SELECTED EXCERPT -
7 tips to make sure you give your dog the healthiest diet possible
- Make sure you know exactly what is in your dog´s food. The "4% problem"
- Pick a food with lots of meat. Ideally 50% or more
- Choose a grain free diet
- Go for quality ingredients
- Avoid the bad stuff like sweeteners, colorants, eggs and diary
- Pick a food your dog loves the taste of
- Choose dry, wet or raw
1. Make sure you know exactly what is in your dog's food – the "4% problem"
On the big Dog Food Bag it says it´s made with Chicken. This means the food is chicken, right? No, afraid not. Mostly chicken then? Sadly, no.
EU law says a food marketed as with Chicken must have a minimum of 4% chicken. That´s right, 4%! We did not drop a zero or miss a typo. FOUR percent.
If only 4% is chicken, then what is the remaining 96%? It varies, but let´s just say it’s unlikely the other 96% is missed out on the front of the pack because it´s delicious.

COMPLETE THE FOLLOWING -
1. According to the dog diet tips, what minimum share of chicken must EU law require in a food marketed as "with Chicken"?
2. Reproduce word for word the part of the dog diet tips that opens with the words containing "On the big Dog" and closes with "typo. FOUR percent.".
3. Write the next part of the dog diet tips, picking up after their final sentence.

LISTED ENTRIES -
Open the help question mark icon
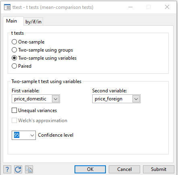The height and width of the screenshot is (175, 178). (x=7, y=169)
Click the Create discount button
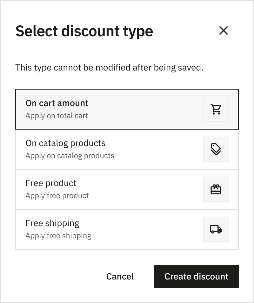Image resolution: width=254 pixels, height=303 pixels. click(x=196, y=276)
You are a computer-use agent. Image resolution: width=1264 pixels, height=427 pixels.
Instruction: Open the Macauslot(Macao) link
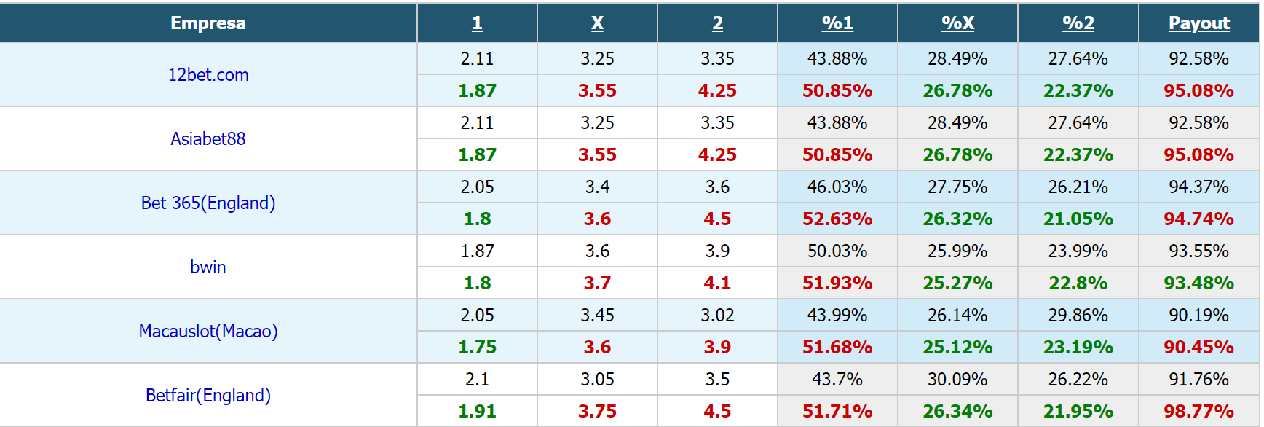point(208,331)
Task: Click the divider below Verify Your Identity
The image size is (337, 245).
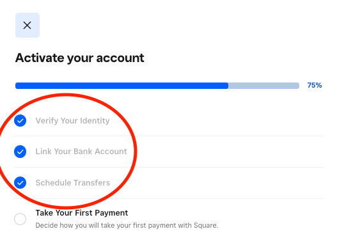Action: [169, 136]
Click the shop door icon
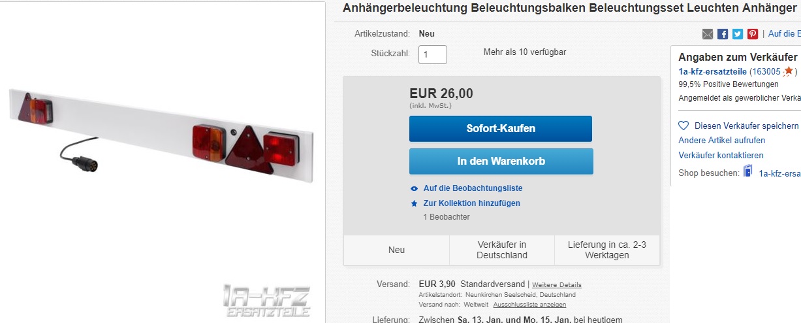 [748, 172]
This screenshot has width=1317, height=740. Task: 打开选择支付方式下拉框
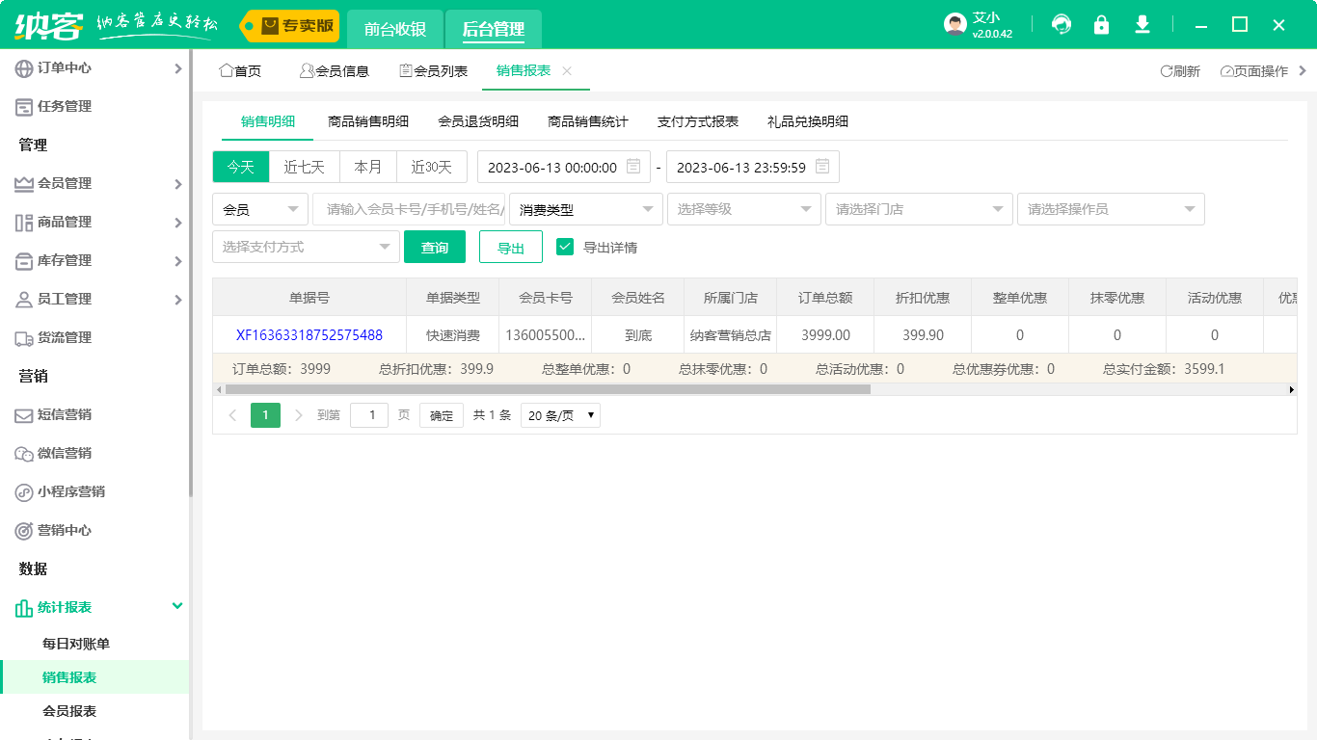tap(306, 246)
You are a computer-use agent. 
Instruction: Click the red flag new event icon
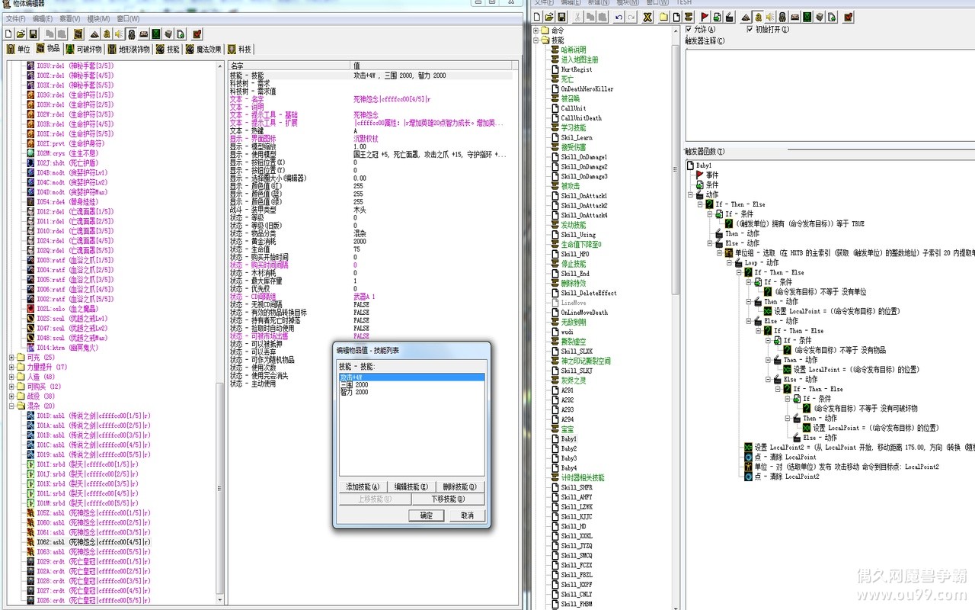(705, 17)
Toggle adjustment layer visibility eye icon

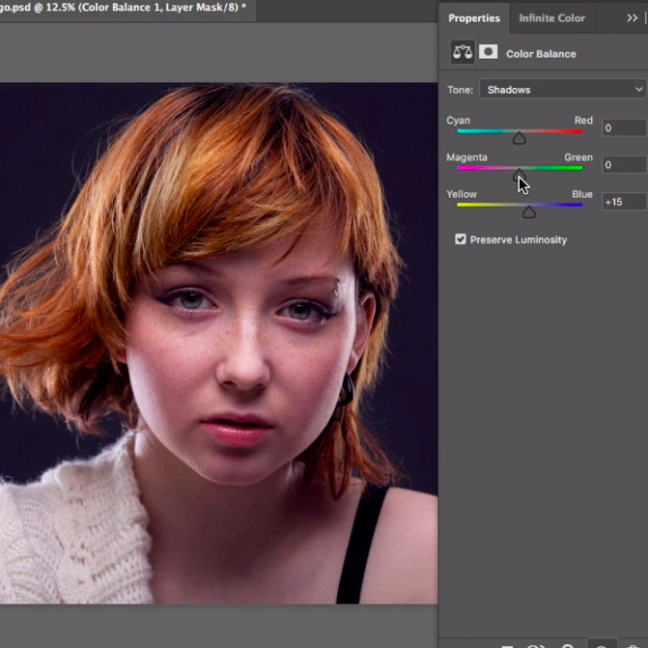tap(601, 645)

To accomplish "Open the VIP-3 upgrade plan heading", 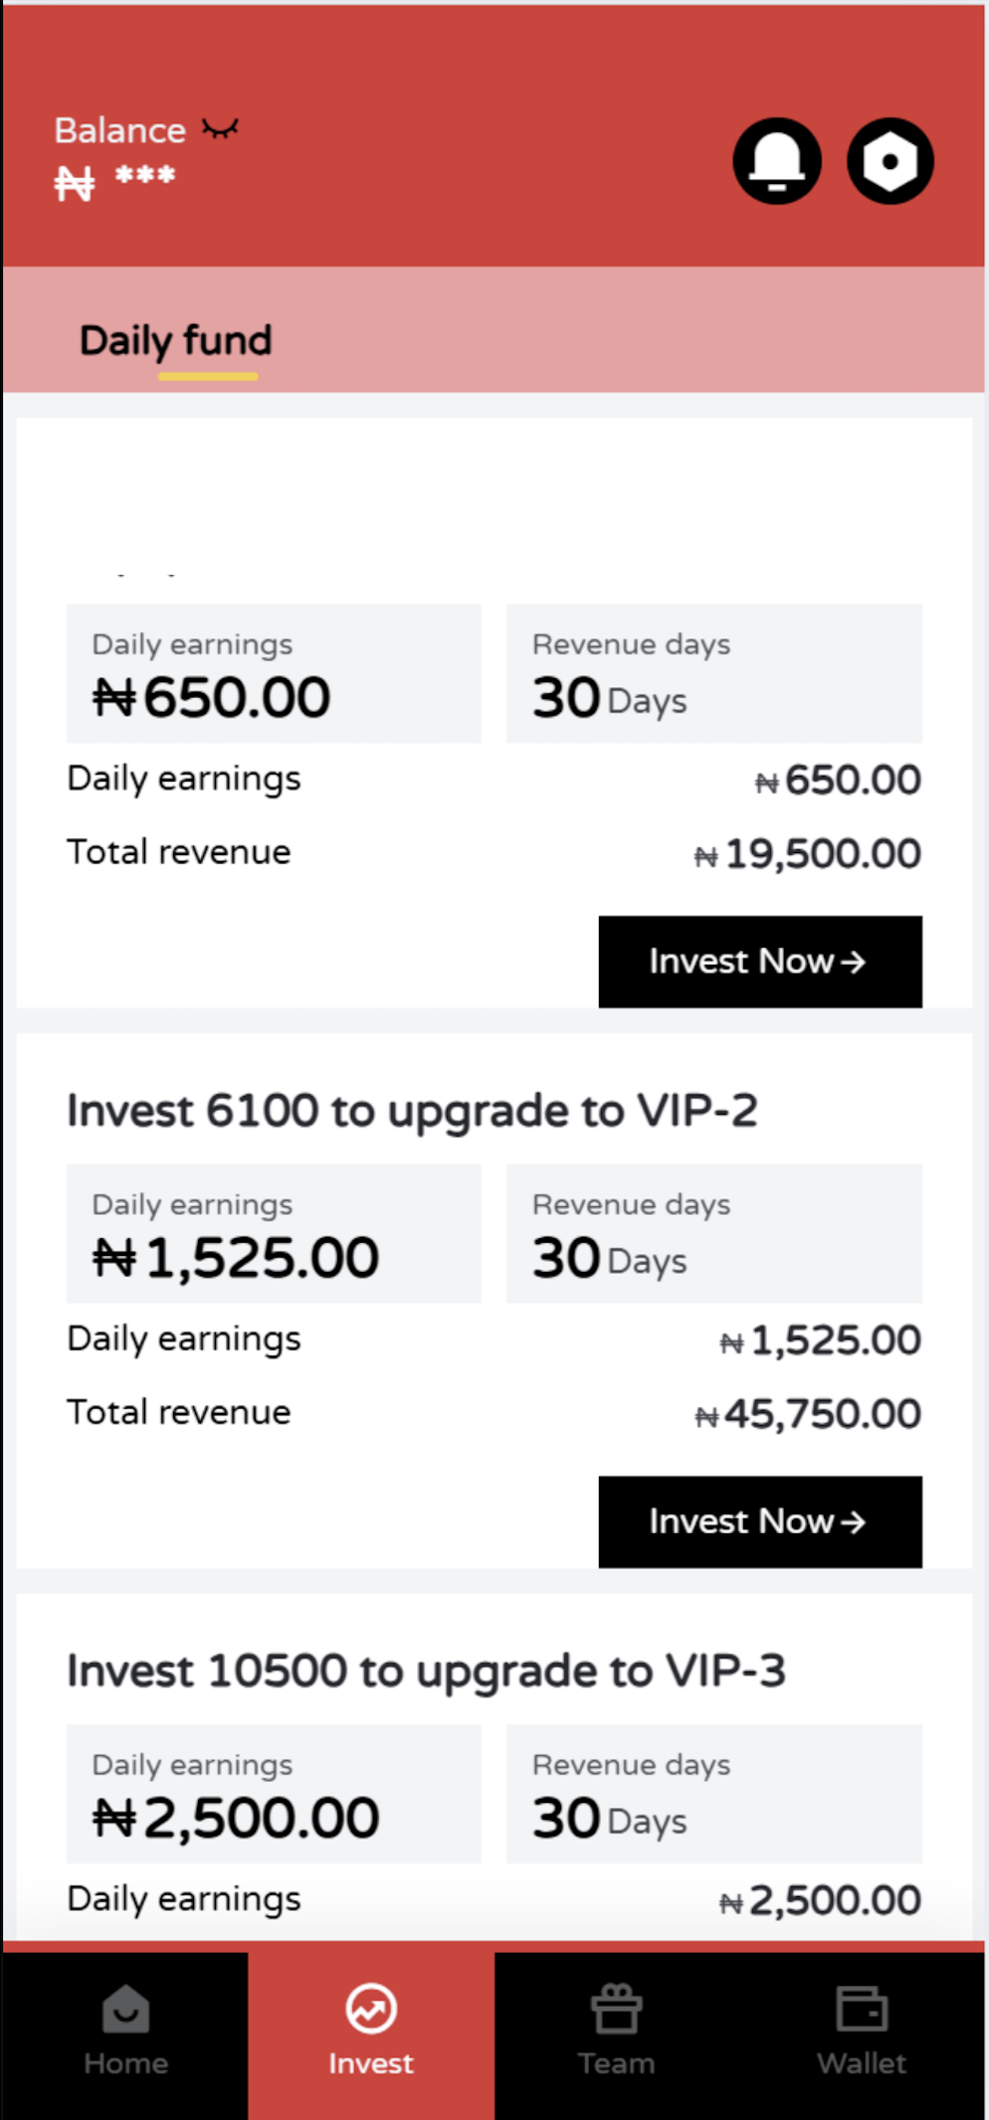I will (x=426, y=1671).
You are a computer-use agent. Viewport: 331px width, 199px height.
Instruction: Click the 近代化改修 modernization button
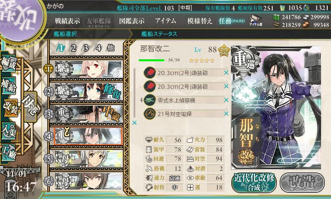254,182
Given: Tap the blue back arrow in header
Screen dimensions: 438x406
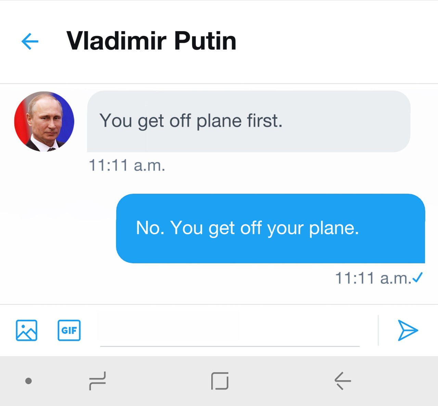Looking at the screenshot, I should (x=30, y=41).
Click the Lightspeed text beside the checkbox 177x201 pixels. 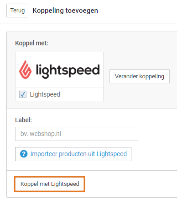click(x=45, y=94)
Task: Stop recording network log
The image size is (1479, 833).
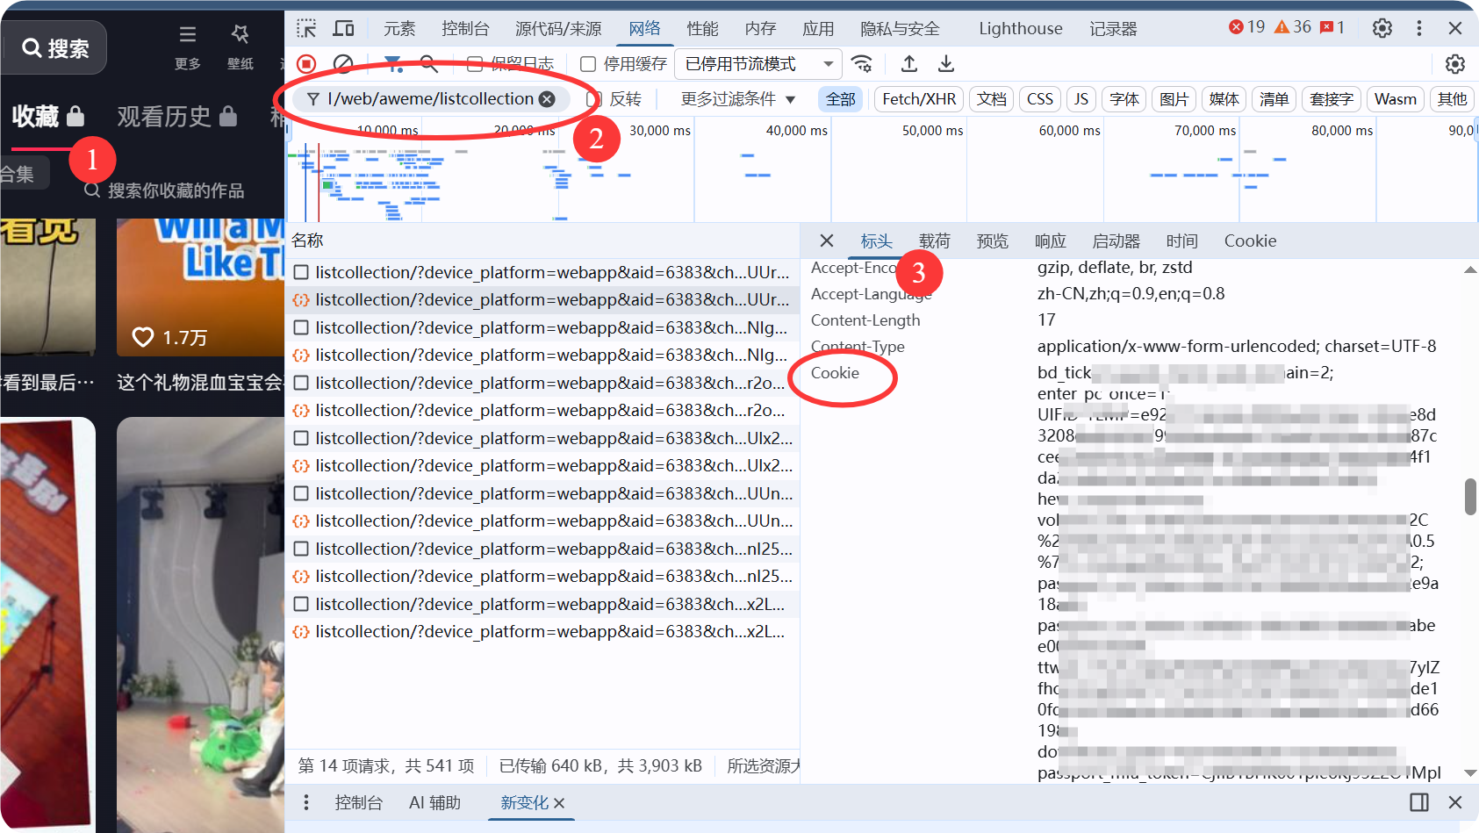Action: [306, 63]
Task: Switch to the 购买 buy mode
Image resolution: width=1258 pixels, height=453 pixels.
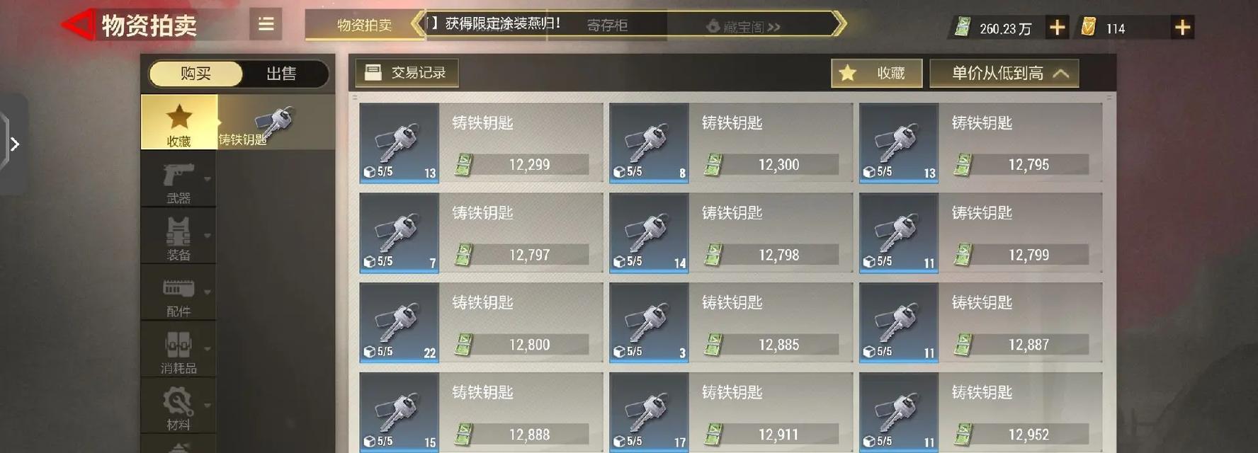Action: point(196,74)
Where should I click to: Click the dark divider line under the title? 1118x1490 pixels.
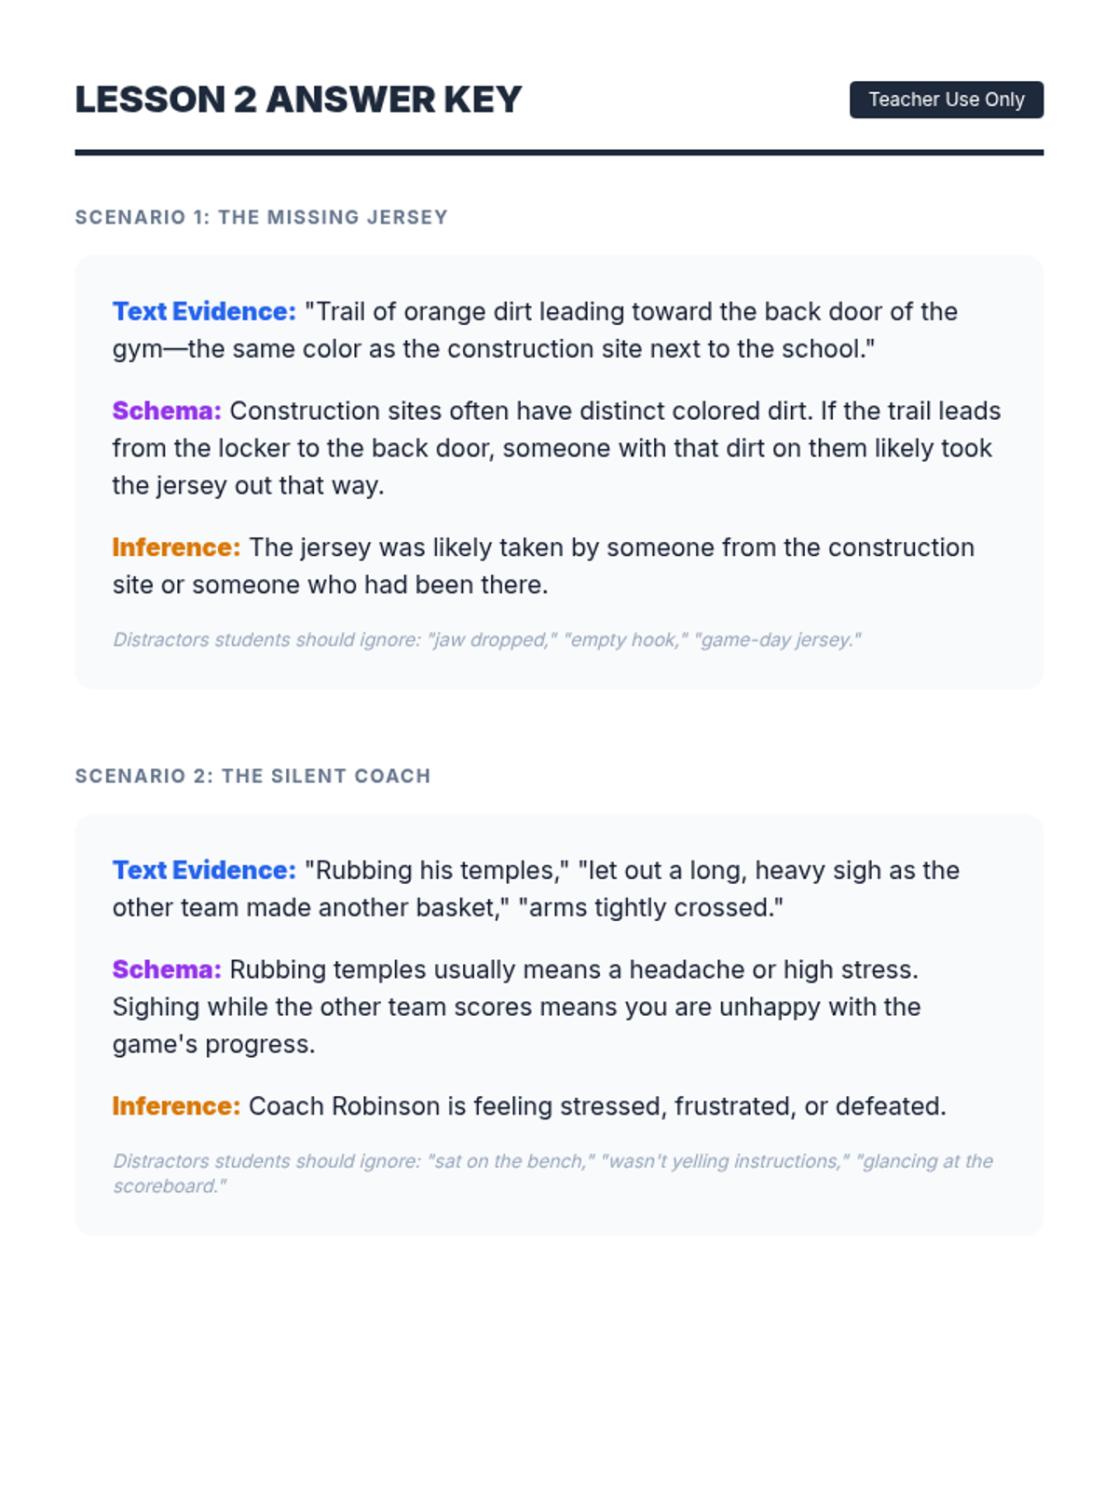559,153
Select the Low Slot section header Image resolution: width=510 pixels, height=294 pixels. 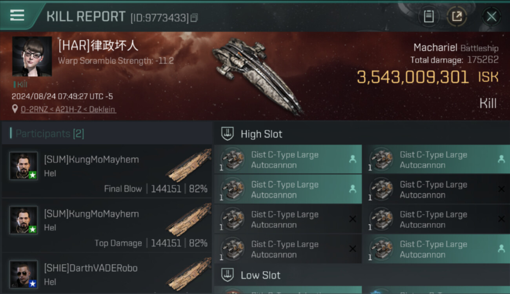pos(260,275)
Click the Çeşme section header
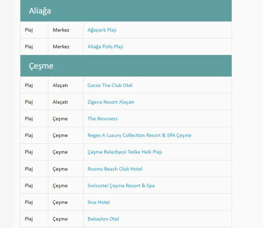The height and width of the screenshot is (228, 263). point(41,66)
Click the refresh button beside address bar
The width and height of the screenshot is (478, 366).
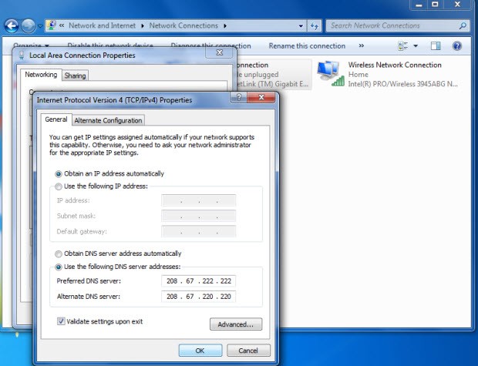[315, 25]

RESPONSES BY ITEM NUMBER -
1. A minimum of 4% chicken.

2.
On the big Dog Food Bag it says it´s made with Chicken. This means the food is chicken, right? No, afraid not. Mostly chicken then? Sadly, no.
EU law says a food marketed as with Chicken must have a minimum of 4% chicken. That´s right, 4%! We did not drop a zero or miss a typo. FOUR percent.

3.
We call this the “4% problem” and we recommend you start your search for the perfect healthy dog food by reading the ingredients list (on the back of the pack, normally in tiny letters).
Read the ingredients and check that you understand what they are. If it says stuff like “animal derivatives” and “vegetable derivatives” – vague catch-all terms that could be pretty much anything at all – then take note. It might not be bad super bad, but we think if it was all fresh meat and real vegetables then it would probably say so.
Our advice: if it´s not clear what is in the food, then avoid it.
2. Pick a food with lots of meat. Ideally 50% or more
Dogs are carnivores and need lots of protein in the form of meat. Obvious really. However, meat is expensive and so lots of dog food contains much less meat than it should.
How much meat is enough? There is no exact number, and more is not always better as your dog needs a balanced diet too. Generally, we look for a food that is at least 50% meat.
The source of meat could be poultry, fish or red meat. The key thing is to know exactly what meat you are feeding. Pick “chicken” over “poultry” and “salmon” over “fish”. Otherwise it’s impossible to know what is what. And as explained above under the “4% problem” above, you really need to know.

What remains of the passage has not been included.